Task prompt: Each record should be written out exactly as given.

Listed records: Begin

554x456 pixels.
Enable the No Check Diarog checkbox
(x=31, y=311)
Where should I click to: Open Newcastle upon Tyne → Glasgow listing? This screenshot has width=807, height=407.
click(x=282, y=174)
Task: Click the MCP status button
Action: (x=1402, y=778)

Listed records: End

Task response:
554x456 pixels.
Enable the No Check Diarog checkbox
(x=31, y=311)
Where should I click to: Open Newcastle upon Tyne → Glasgow listing? This screenshot has width=807, height=407.
click(x=282, y=174)
Task: Click the MCP status button
Action: (x=1402, y=778)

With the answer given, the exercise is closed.